About this task
Search the material for the word "computer" and copy each line that holds it.

Given data
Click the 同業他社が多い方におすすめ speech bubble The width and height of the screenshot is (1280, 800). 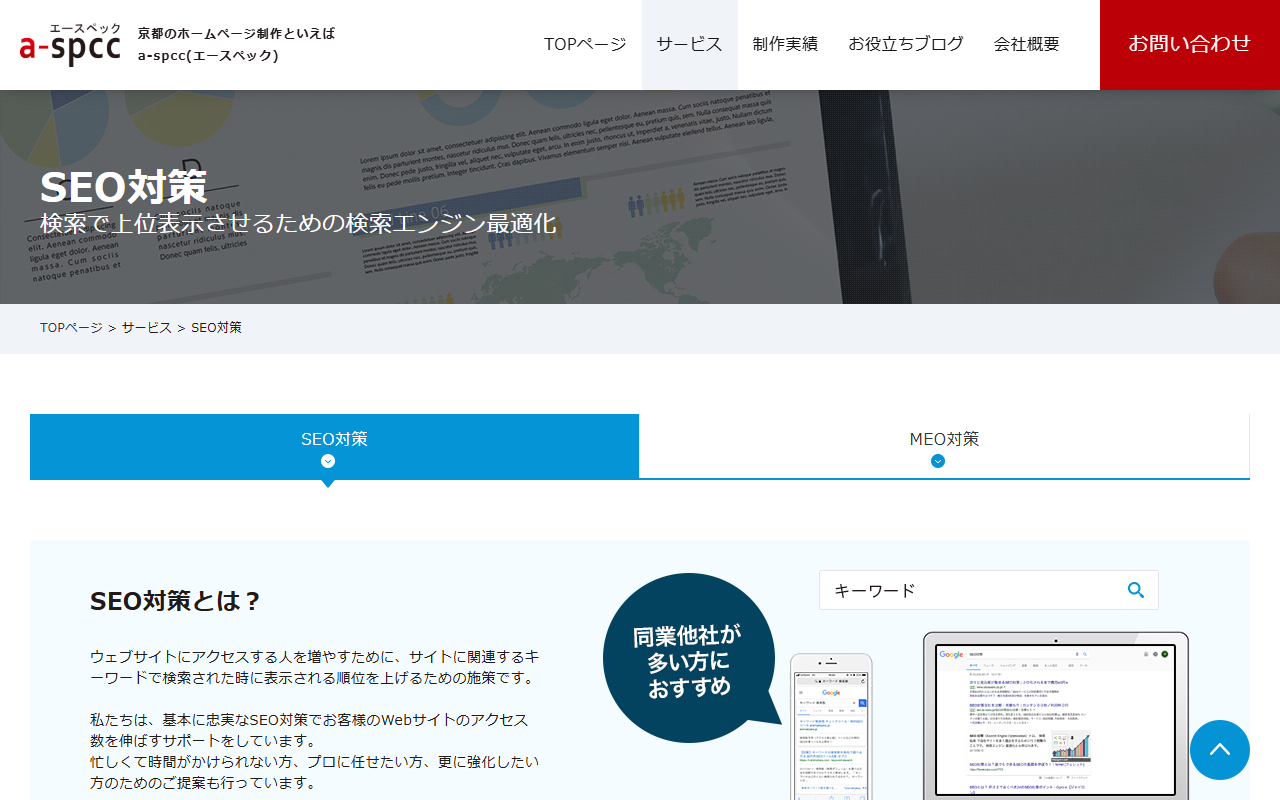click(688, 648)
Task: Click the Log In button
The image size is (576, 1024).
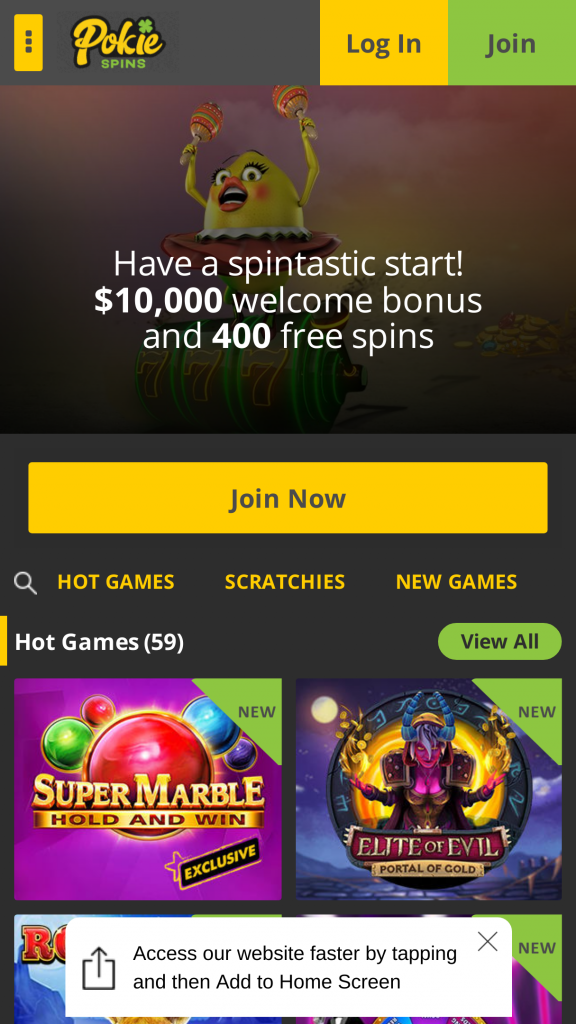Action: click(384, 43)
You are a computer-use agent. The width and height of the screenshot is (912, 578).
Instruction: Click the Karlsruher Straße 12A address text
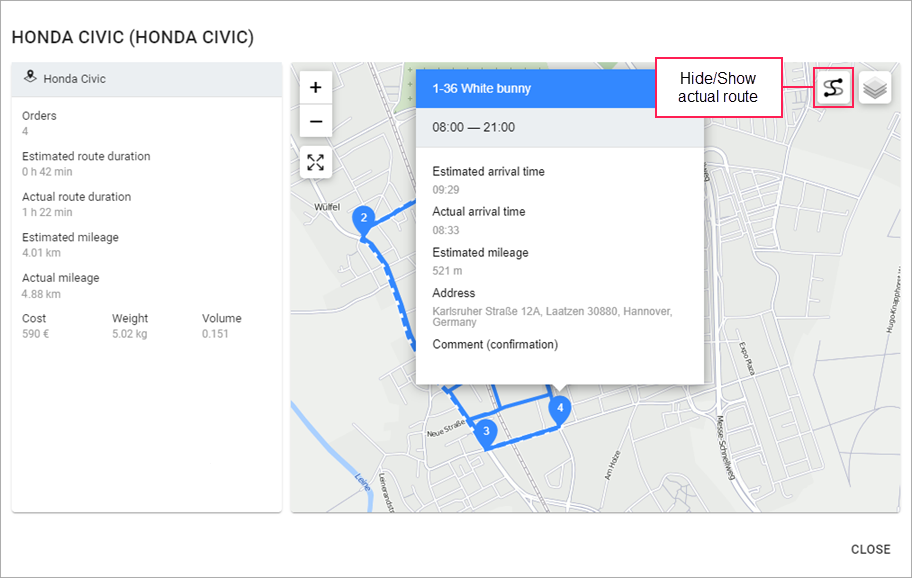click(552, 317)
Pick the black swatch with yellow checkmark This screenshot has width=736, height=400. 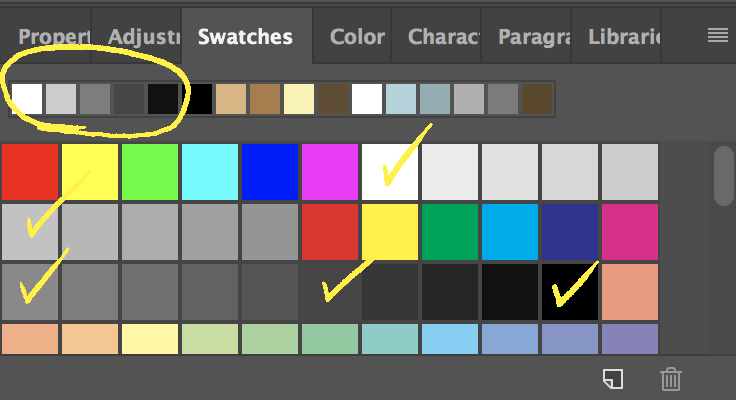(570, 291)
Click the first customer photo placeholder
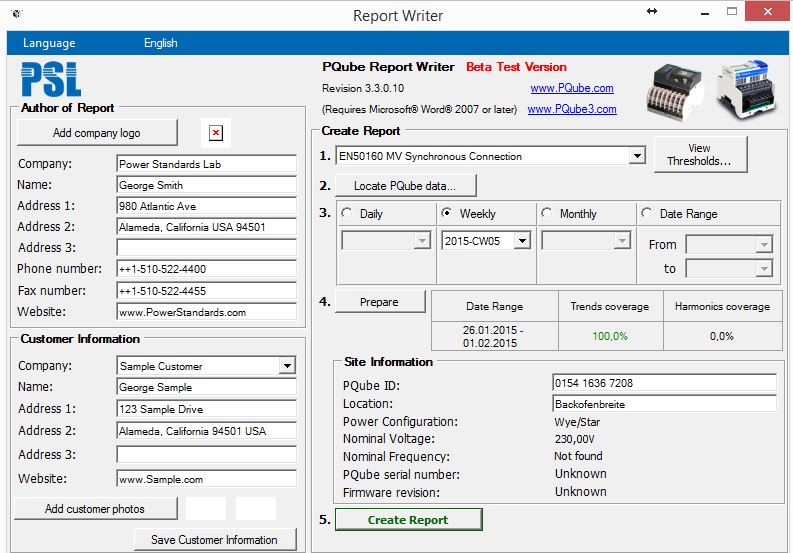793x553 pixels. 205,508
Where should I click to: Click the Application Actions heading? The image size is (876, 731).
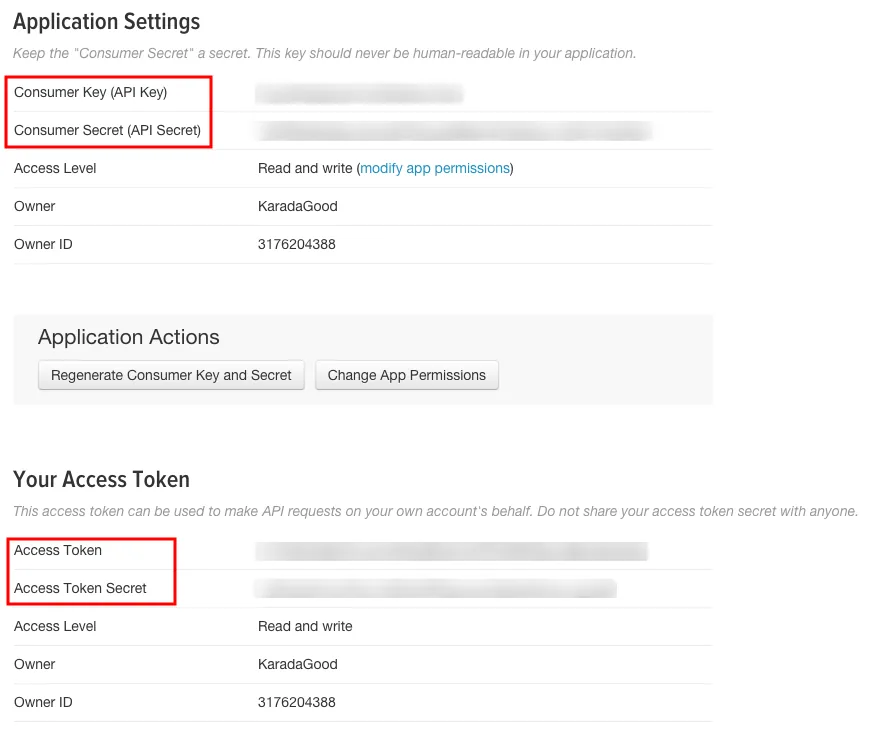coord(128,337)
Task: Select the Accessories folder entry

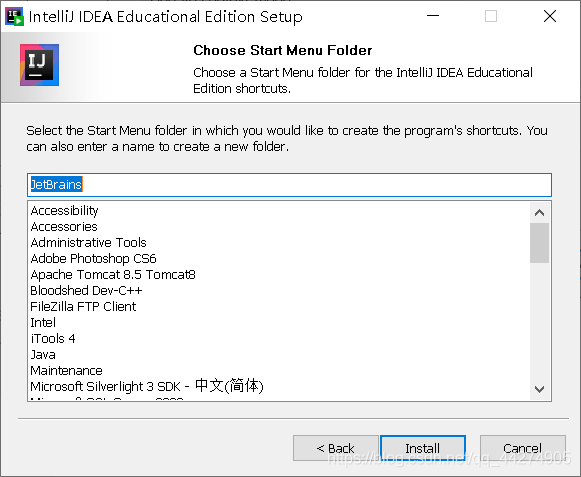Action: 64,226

==

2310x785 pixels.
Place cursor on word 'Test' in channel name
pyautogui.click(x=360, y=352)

---

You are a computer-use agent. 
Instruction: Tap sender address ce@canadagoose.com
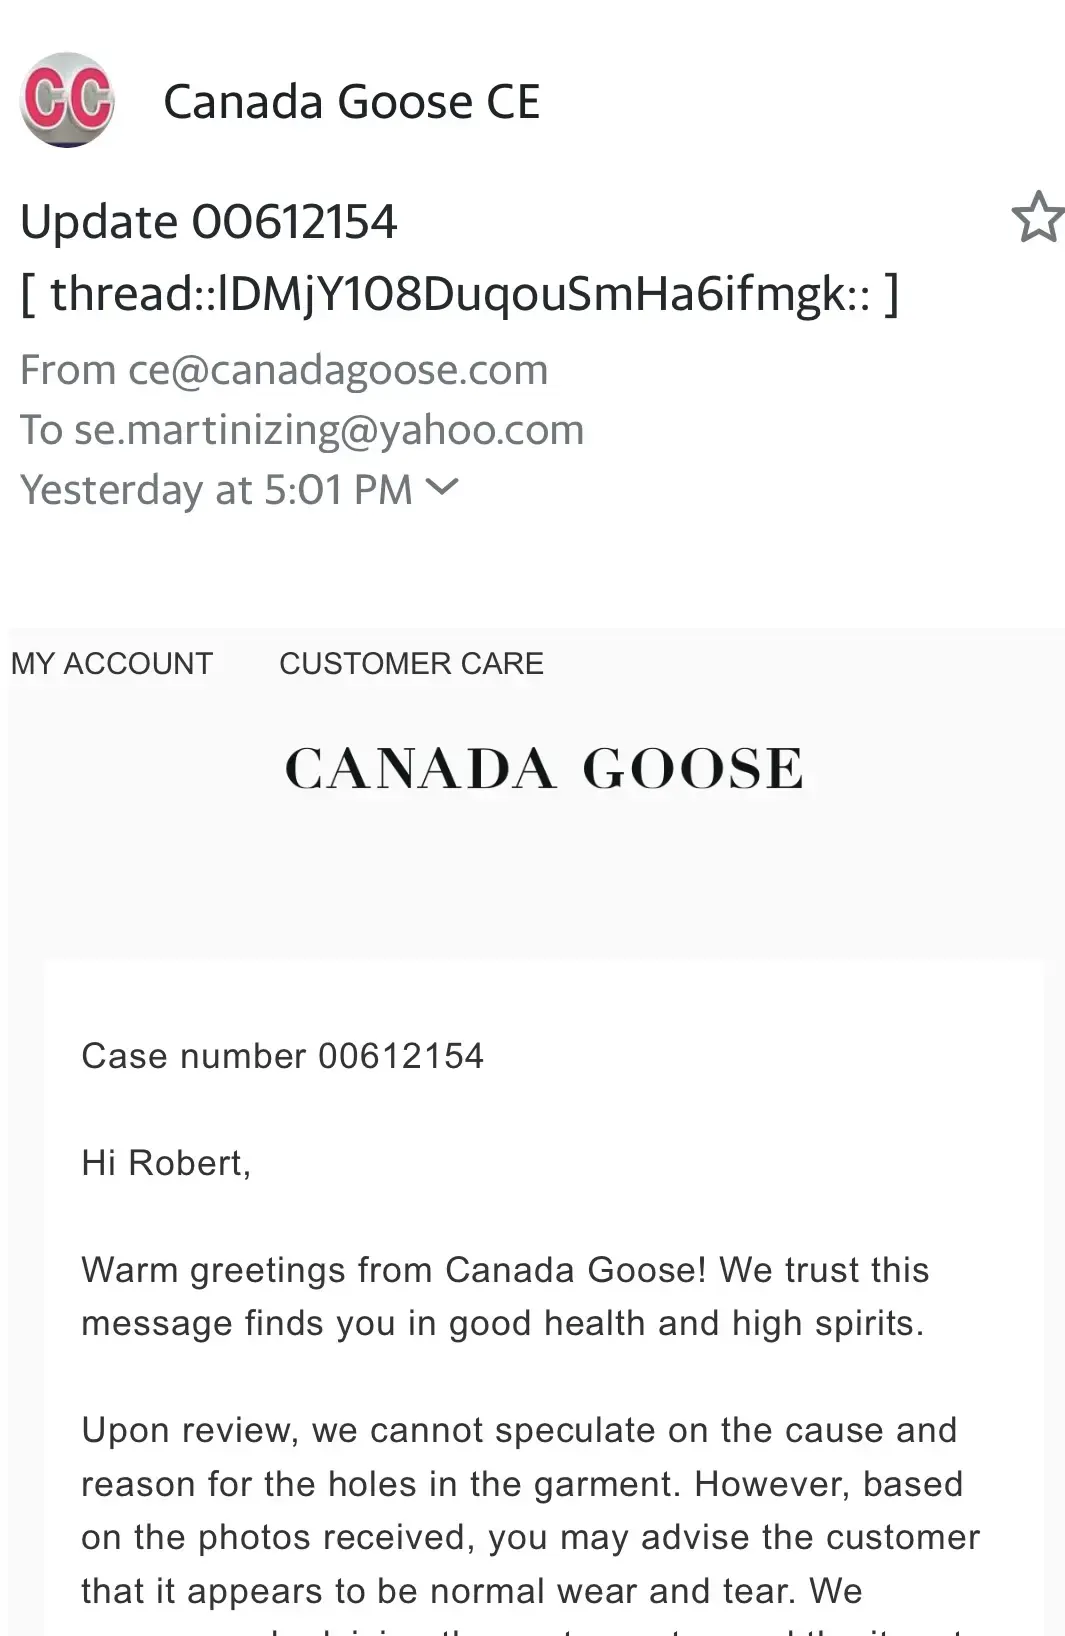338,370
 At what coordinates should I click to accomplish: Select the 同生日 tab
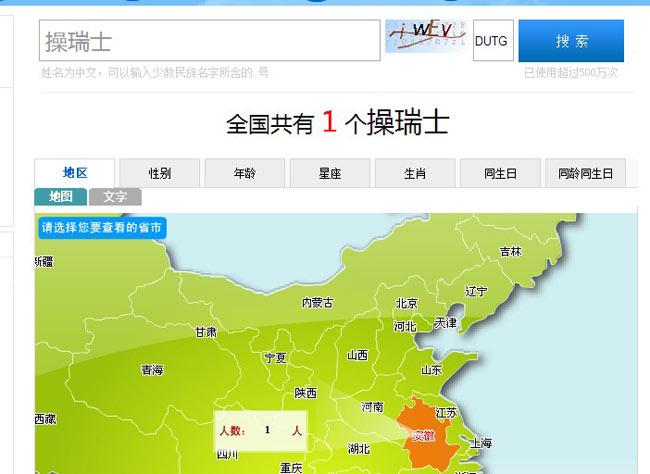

Exercise result
You are a computer-use agent. The width and height of the screenshot is (912, 578).
You are a computer-use agent. 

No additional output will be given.